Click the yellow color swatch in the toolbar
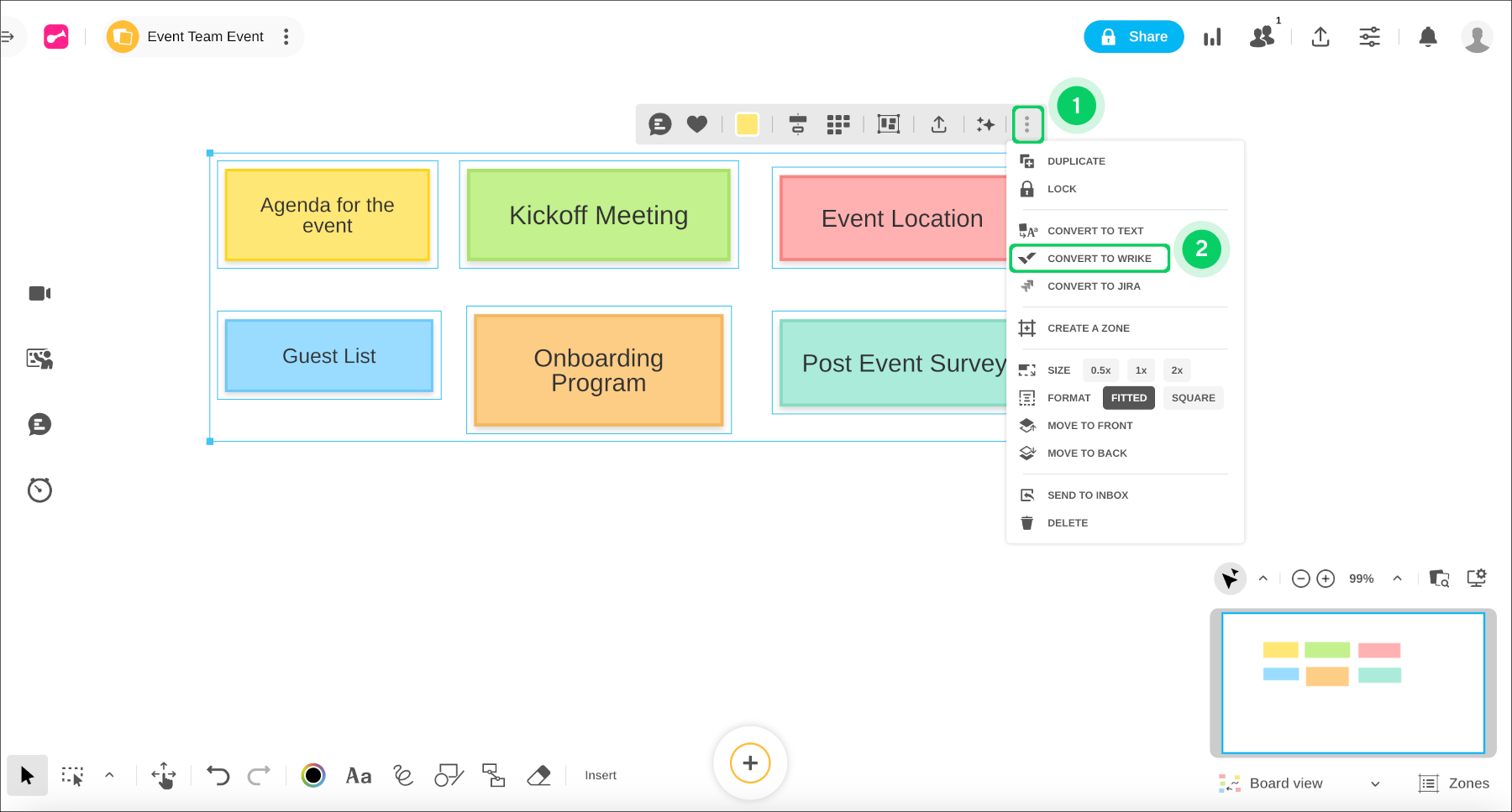This screenshot has height=812, width=1512. [x=747, y=123]
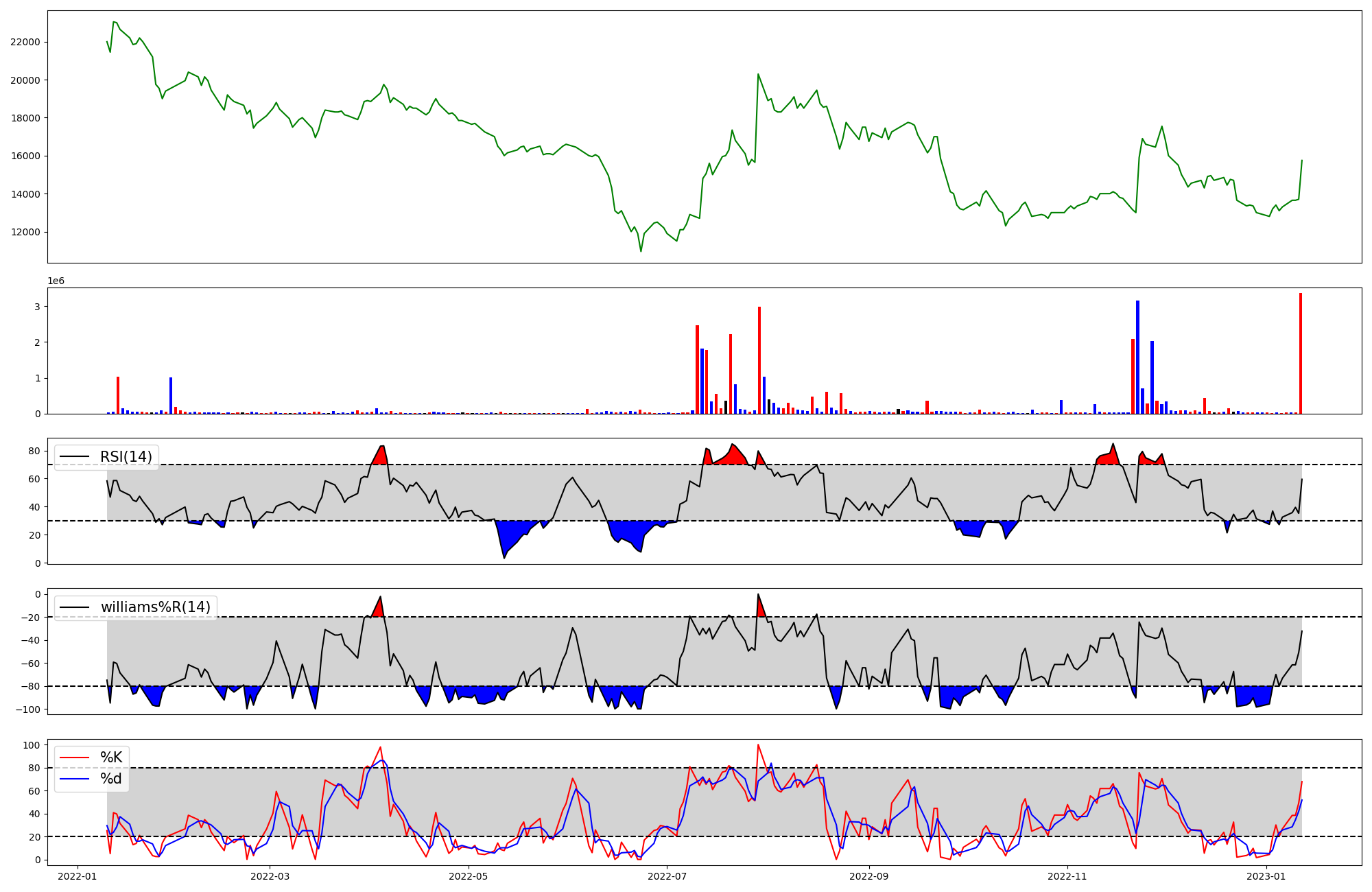Click the tallest blue volume bar
1372x892 pixels.
tap(1137, 357)
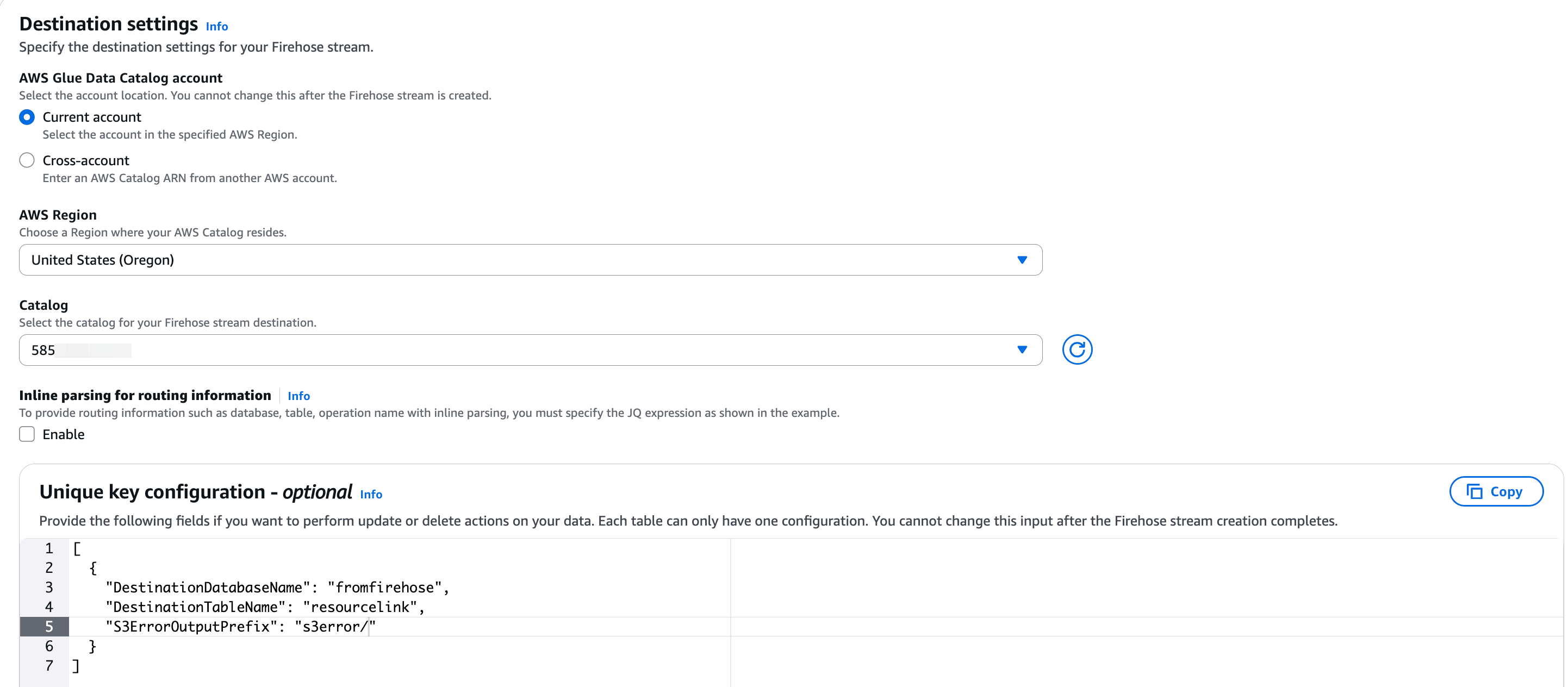
Task: Select Current account radio button
Action: click(x=27, y=117)
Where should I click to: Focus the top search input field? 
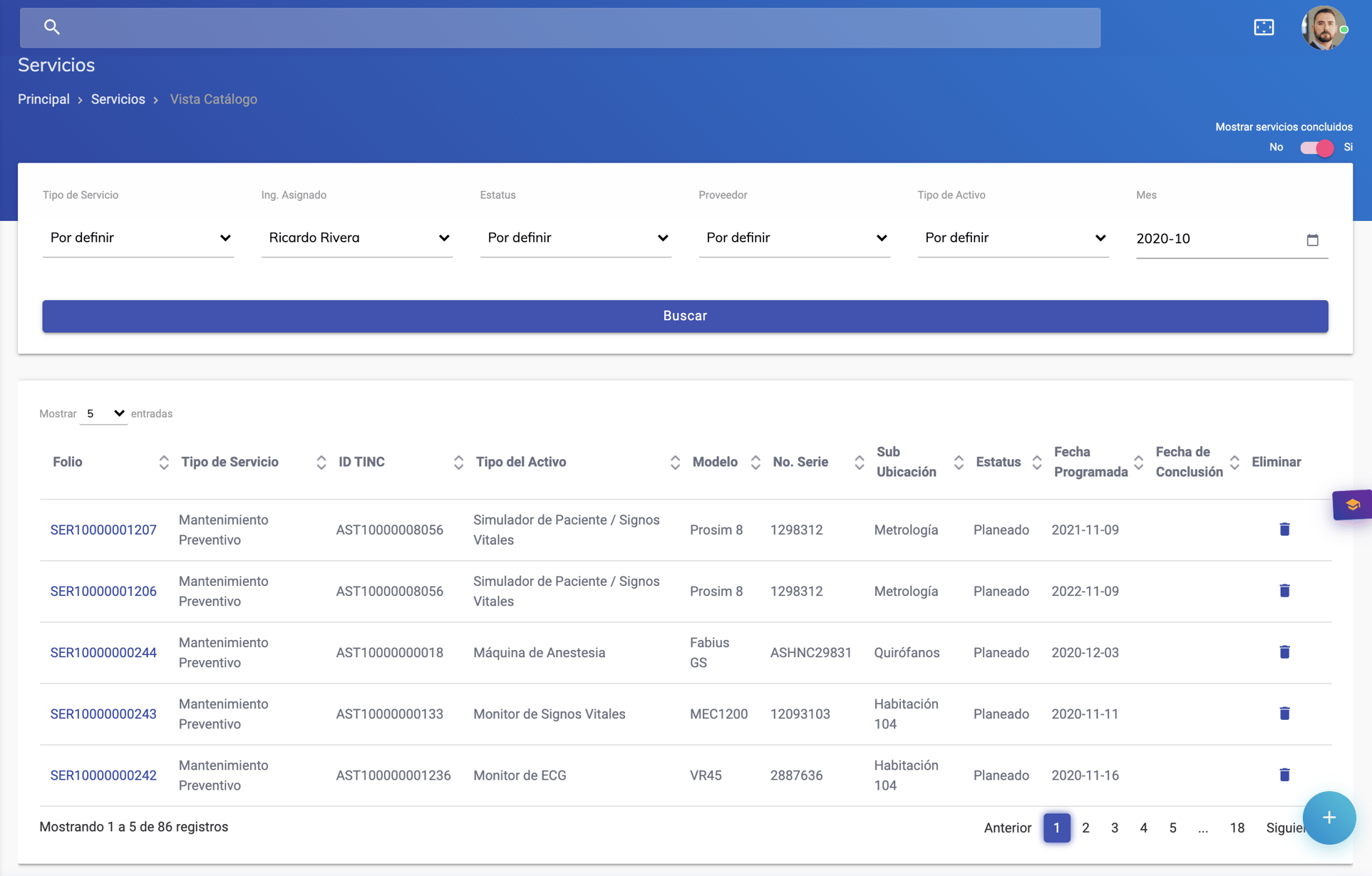[570, 28]
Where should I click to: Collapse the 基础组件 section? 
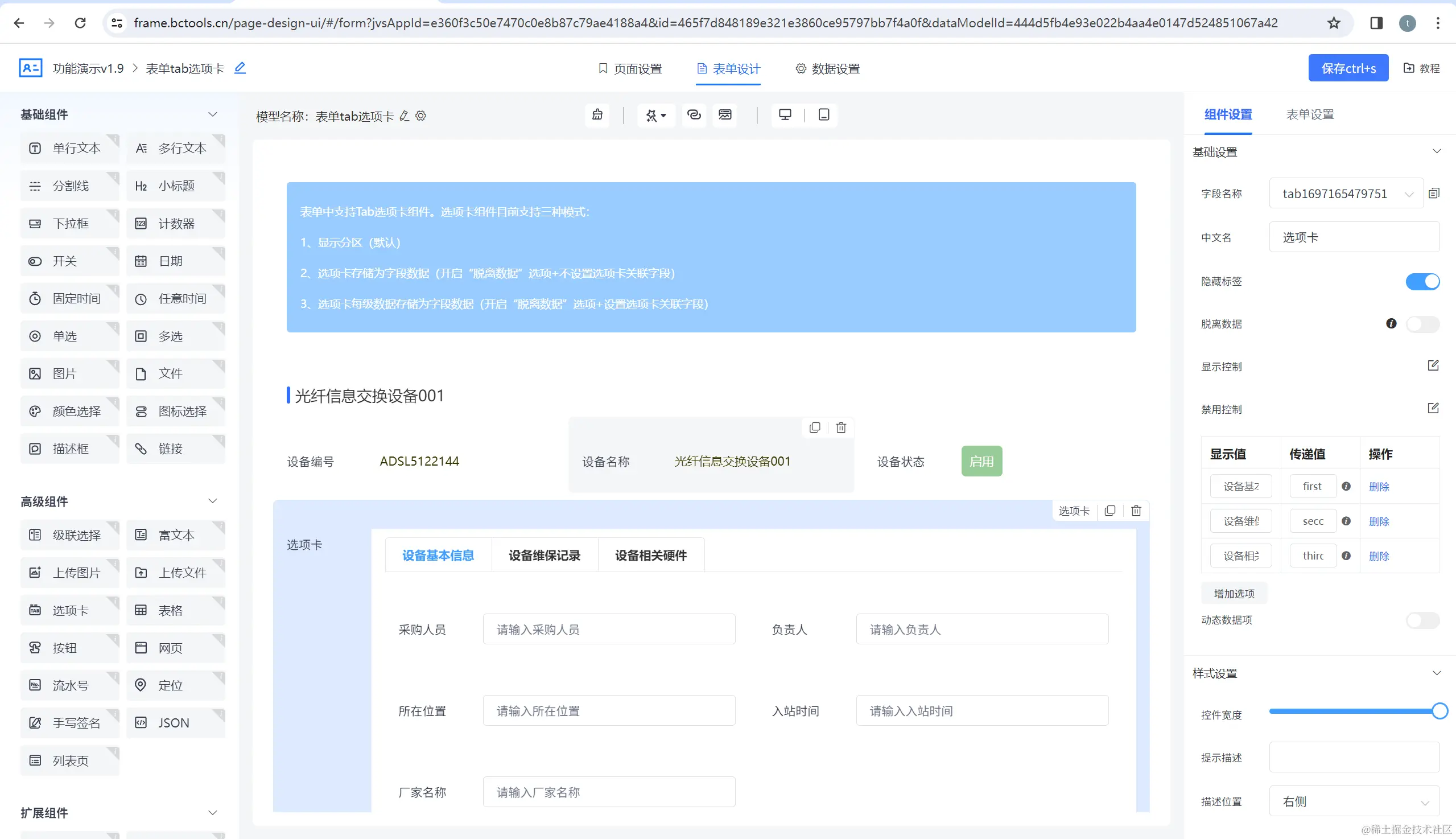(213, 114)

-=-=-=-=-

### PROBLEM DESCRIPTION
With pictures left out, extract the lines from the one containing "Where should I click to: Collapse" to the end of the material above, both included, exactly as written.

### EXERCISE ANSWER
Where should I click to: Collapse the 基础组件 section? 
(213, 114)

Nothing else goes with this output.